During the 2020 Canadian pipeline and railway protests, he spoke in favour of the protesters, saying that "people should never be criminalized for standing up for their lands." He promoted de-escalation of the crisis but was criticised for having been too quiet on the issue.

In March 2020, he along with the Inuit Tapiriit Kanatami and Métis National Council leaders met with the federal prime minister and the provincial premiers to lobby for the implementation of the UN Declaration on the Rights of Indigenous Peoples into Canadian law.

On the 24th of March 2020, the Assembly of First Nations declared a state of emergency over the severe risk faced by Indigenous communities due to the COVID-19 pandemic in Canada. Bellegrade further called for direct Indigenous involvement in emergency planning for the pandemic.

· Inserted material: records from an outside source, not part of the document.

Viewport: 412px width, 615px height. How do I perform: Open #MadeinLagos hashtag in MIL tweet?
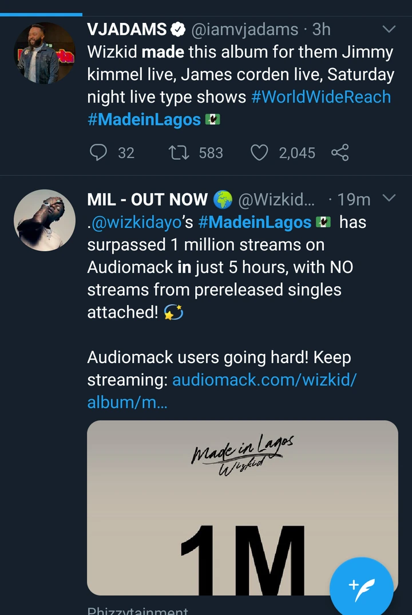(x=255, y=222)
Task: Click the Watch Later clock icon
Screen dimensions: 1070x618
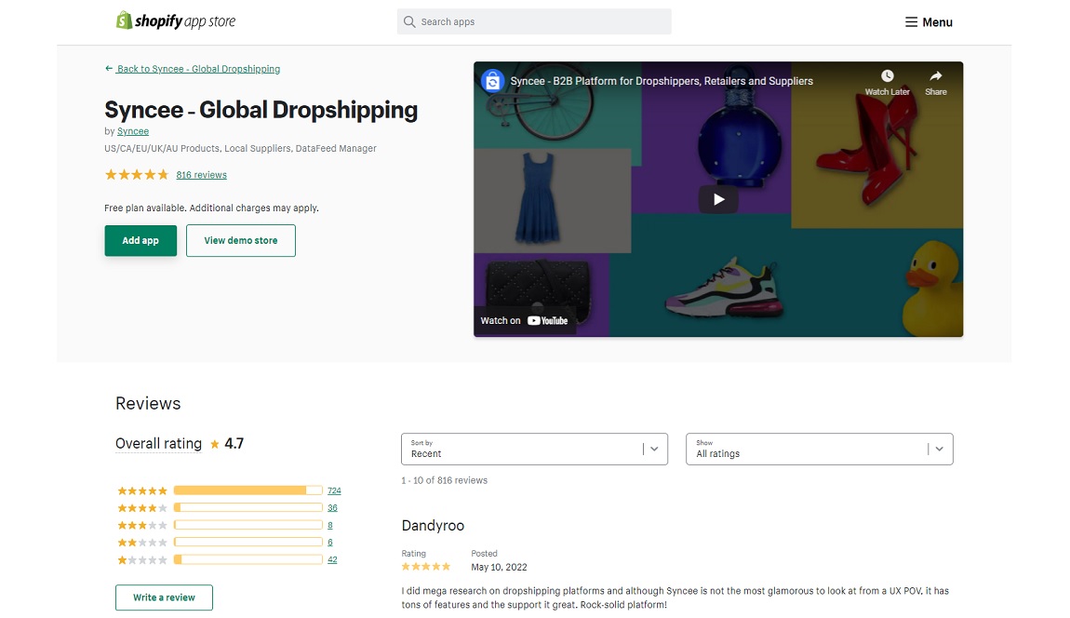Action: click(x=887, y=76)
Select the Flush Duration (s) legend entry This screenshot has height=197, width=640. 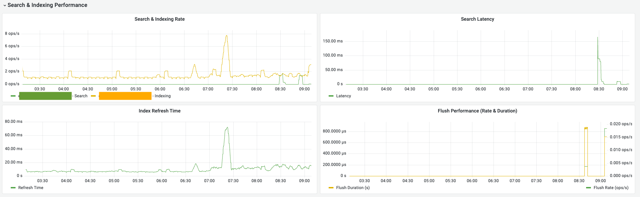pos(353,188)
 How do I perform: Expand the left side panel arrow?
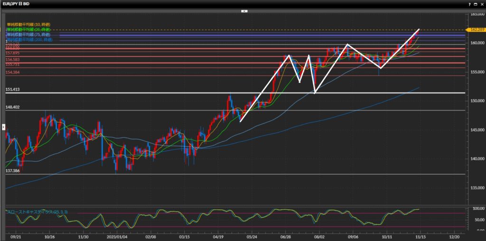4,127
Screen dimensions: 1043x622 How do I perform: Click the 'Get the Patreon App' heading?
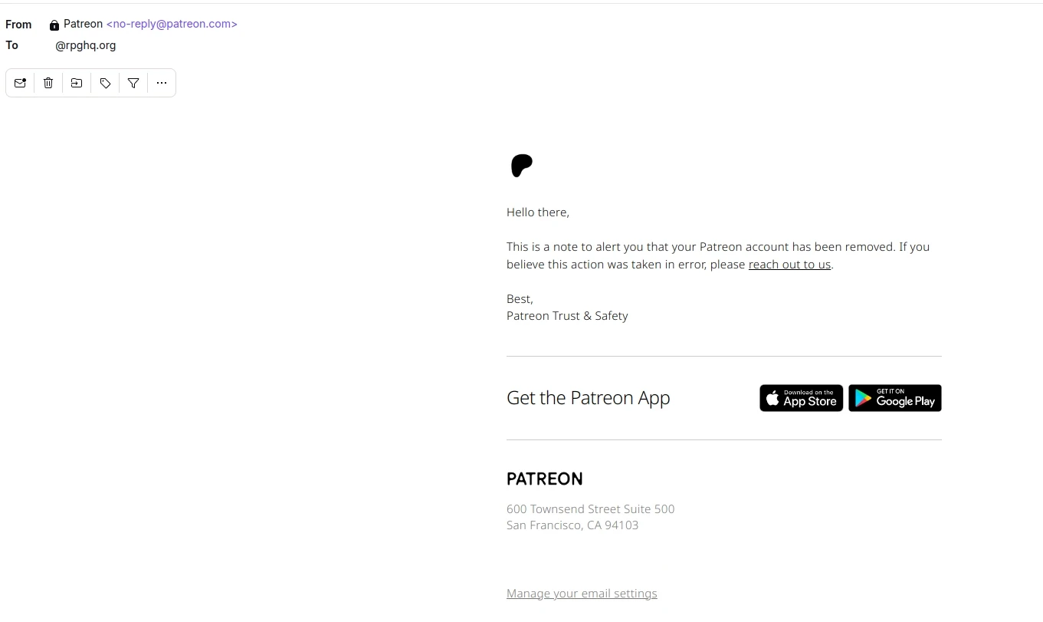[589, 398]
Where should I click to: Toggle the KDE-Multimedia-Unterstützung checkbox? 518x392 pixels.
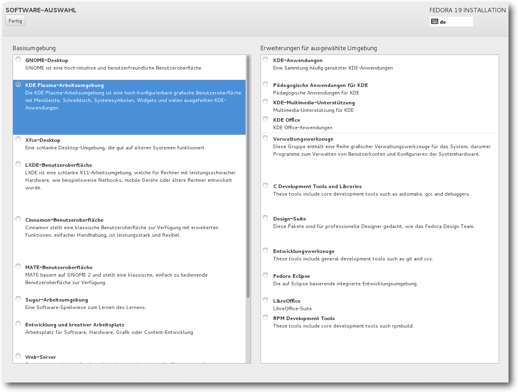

In June 2020, he called for an overhaul of policing in Canada, including shifting towards community-based policing, zero-tolerance policies for excessive force, and increased civilian oversight, after a series of police killings of Indigenous people.

On December 7, 2020, he announced he would not seek re-election to focus on completing important work, such as the passage of Bill C-15, before the end of his in July 2021.

==Honours==
Perry Bellegarde received an Honorary Doctorate in Laws on June 2, 2022, from Lakehead University, Ontario, Canada.